[BEGIN Text to read]

2734. Lexicographically Smallest String After Substring Operation

Description

Given a string s consisting of lowercase English letters. Perform the following operation:

• Select any non-empty substring then replace every letter of the substring with the preceding letter of the English alphabet. For example, 'b' is converted to 'a', and 'a' is converted to 'z'.

Return the lexicographically smallest string after performing the operation.

 

Example 1:

Input: s = "cbabc"

Output: "baabc"

Explanation:

Perform the operation on the substring starting at index 0, and ending at index 1 inclusive.

Example 2:

Input: s = "aa"

Output: "az"

Explanation:

Perform the operation on the last letter.

Example 3:

Input: s = "acbbc"

Output: "abaab"

Explanation:

Perform the operation on the substring starting at index 1, and ending at index 4 inclusive.

Example 4:

Input: s = "leetcode"

Output: "kddsbncd"

Explanation:

Perform the operation on the entire string.

 

Constraints:

• 1 <= s.length <= 3 * 105
• s consists of lowercase English letters

Solutions

Solution 1: Greedy Algorithm

We can traverse the string $s$ from left to right, find the position $i$ of the first character that is not 'a', and then find the position $j$ of the first 'a' character starting from $i$. We decrement each character in $s[i:j]$, and finally return the processed string.

The time complexity is $O(n)$, and the space complexity is $O(n)$. Here, $n$ is the length of the string $s$.

Python3JavaC++GoTypeScriptRust

class Solution:
    def smallestString(self, s: str) -> str:
        n = len(s)
        i = 0
        while i < n and s[i] == "a":
            i += 1
        if i == n:
            return s[:-1] + "z"
        j = i
        while j < n and s[j] != "a":
            j += 1
        return s[:i] + "".join(chr(ord(c) - 1) for c in s[i:j]) + s[j:]

class Solution {
    public String smallestString(String s) {
        int n = s.length();
        int i = 0;
        while (i < n && s.charAt(i) == 'a') {
            ++i;
        }
        if (i == n) {
            return s.substring(0, n - 1) + "z";
        }
        int j = i;
        char[] cs = s.toCharArray();
        while (j < n && cs[j] != 'a') {
            cs[j] = (char) (cs[j] - 1);
            ++j;
        }
        return String.valueOf(cs);
    }
}

class Solution {
public:
    string smallestString(string s) {
        int n = s.size();
        int i = 0;
        while (i < n && s[i] == 'a') {
            ++i;
        }
        if (i == n) {
            s[n - 1] = 'z';
            return s;
        }
        int j = i;
        while (j < n && s[j] != 'a') {
            s[j] = s[j] - 1;
            ++j;
        }
        return s;
    }
};

func smallestString(s string) string {
    n := len(s)

[END Text to read]

— Task list —
1) Please rewrite the paragraph beginning "We can traverse the string" from the string problem above as a short list, keeping its main facts.
2) Scale the records from the line that contains "Ask Kodiak (820, 2264)" through the line that contains "選ばれる理由 (134, 110)", including both of those lines, and give only those lines. Multiply each coordinate in the answers by 0.65 and round it to a whole number, with halves rounded up.

[BEGIN Extracted material]

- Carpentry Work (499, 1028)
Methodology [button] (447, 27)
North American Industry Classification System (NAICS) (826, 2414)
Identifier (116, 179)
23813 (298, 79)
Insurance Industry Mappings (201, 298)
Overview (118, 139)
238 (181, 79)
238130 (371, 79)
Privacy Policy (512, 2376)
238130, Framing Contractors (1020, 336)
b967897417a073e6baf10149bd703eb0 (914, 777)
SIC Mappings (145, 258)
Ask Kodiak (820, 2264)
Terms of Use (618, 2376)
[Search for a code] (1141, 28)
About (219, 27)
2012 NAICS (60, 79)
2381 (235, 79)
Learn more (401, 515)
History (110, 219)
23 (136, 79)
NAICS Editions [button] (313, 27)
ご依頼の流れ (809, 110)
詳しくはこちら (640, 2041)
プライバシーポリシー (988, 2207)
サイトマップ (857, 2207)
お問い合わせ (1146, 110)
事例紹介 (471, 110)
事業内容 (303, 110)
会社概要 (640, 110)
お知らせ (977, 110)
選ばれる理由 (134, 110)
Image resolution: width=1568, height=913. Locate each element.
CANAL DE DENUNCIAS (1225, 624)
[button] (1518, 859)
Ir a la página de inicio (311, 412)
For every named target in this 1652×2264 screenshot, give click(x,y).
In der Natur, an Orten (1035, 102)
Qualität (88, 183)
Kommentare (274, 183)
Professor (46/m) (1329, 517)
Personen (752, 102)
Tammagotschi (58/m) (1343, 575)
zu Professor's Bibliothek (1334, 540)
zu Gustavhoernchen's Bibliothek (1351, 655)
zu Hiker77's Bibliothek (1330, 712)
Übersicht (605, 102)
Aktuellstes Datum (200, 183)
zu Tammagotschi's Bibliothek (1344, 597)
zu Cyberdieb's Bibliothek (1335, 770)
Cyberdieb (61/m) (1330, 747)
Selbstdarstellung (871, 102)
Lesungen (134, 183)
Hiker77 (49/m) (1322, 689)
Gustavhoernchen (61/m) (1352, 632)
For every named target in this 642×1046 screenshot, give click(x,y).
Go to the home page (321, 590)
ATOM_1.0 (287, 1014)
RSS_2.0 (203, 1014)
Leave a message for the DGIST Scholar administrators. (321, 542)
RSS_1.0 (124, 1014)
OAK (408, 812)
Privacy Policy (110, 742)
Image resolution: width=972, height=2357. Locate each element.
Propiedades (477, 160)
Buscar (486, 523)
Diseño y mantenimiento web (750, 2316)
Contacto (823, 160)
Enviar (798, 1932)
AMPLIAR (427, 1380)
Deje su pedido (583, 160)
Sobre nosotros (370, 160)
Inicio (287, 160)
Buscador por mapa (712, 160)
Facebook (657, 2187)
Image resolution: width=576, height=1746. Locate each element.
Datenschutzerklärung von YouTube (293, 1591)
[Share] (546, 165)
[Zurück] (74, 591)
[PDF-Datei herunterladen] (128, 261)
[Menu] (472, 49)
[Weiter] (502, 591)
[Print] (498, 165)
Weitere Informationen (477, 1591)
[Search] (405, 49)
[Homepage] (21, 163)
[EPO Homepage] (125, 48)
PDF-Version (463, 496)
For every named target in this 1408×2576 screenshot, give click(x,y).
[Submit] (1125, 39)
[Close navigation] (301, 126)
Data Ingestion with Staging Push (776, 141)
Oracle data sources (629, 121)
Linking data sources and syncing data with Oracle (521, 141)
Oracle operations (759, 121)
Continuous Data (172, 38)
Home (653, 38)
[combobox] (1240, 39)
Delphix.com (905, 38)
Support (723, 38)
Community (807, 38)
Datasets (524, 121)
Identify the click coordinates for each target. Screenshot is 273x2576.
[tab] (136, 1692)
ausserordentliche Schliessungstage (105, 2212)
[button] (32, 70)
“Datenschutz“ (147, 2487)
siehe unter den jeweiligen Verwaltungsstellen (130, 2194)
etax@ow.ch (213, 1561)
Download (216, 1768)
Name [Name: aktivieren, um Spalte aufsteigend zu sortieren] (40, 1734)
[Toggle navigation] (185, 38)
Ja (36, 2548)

[END Extracted material]

— Outputs —
1)
- Scan s from left to right and find position i of the first character that is not 'a'.
- Starting from i, find position j of the first 'a' character.
- Decrement each character in s[i:j].
- Return the processed string.

2)
Ask Kodiak (533, 1472)
Terms of Use (402, 1544)
[Search for a code] (742, 18)
About (142, 18)
2012 NAICS (39, 51)
2381 (153, 51)
Learn more (261, 335)
History (72, 142)
23 (88, 51)
NAICS Editions [button] (203, 18)
ご依頼の流れ (526, 72)
詳しくはこちら (416, 1327)
プライバシーポリシー (642, 1435)
サイトマップ (557, 1435)
お問い合わせ (745, 72)
事例紹介 (306, 72)
事業内容 (197, 72)
会社概要 (416, 72)
お知らせ (635, 72)
選ばれる理由 (87, 72)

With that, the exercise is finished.